TASK ITEM: Write each line out exactly, from the one containing "The width and" through the final line of the data, and keep pictures out of the copy.
MATERIAL TO PROCESS section start
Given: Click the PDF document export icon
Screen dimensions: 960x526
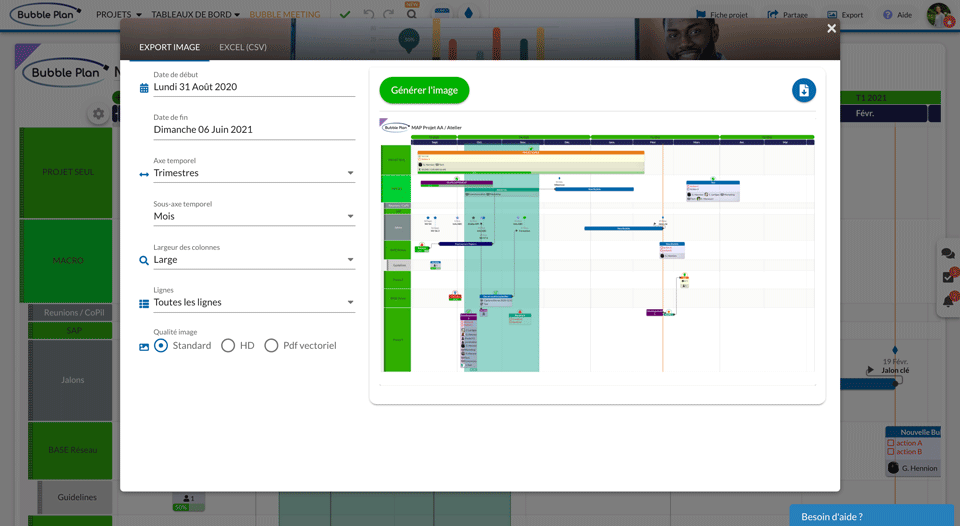Looking at the screenshot, I should point(804,91).
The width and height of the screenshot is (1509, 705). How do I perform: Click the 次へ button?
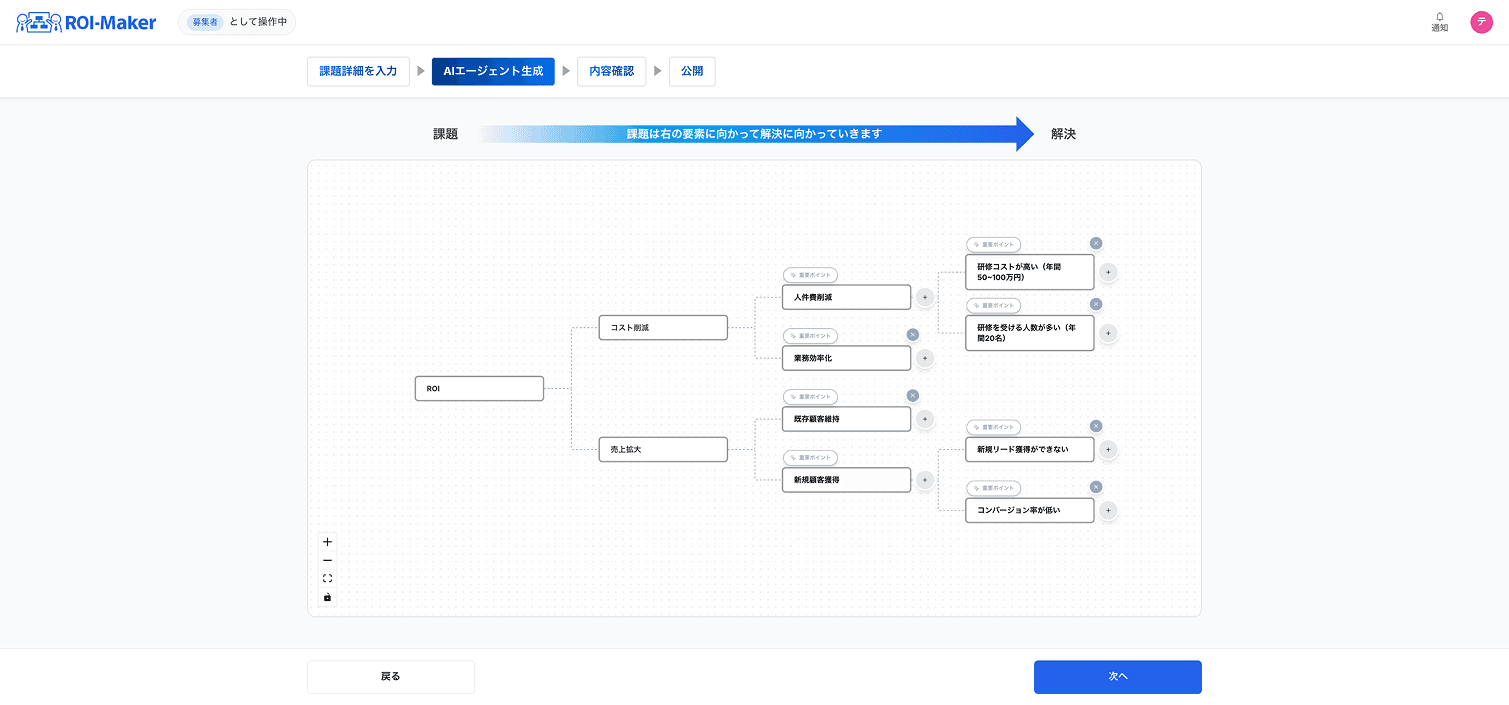click(1117, 677)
MATERIAL TO PROCESS section end
EXPECTED OUTPUT:
The width and height of the screenshot is (1509, 705). How do I perform: Click the 次へ button?
click(1117, 677)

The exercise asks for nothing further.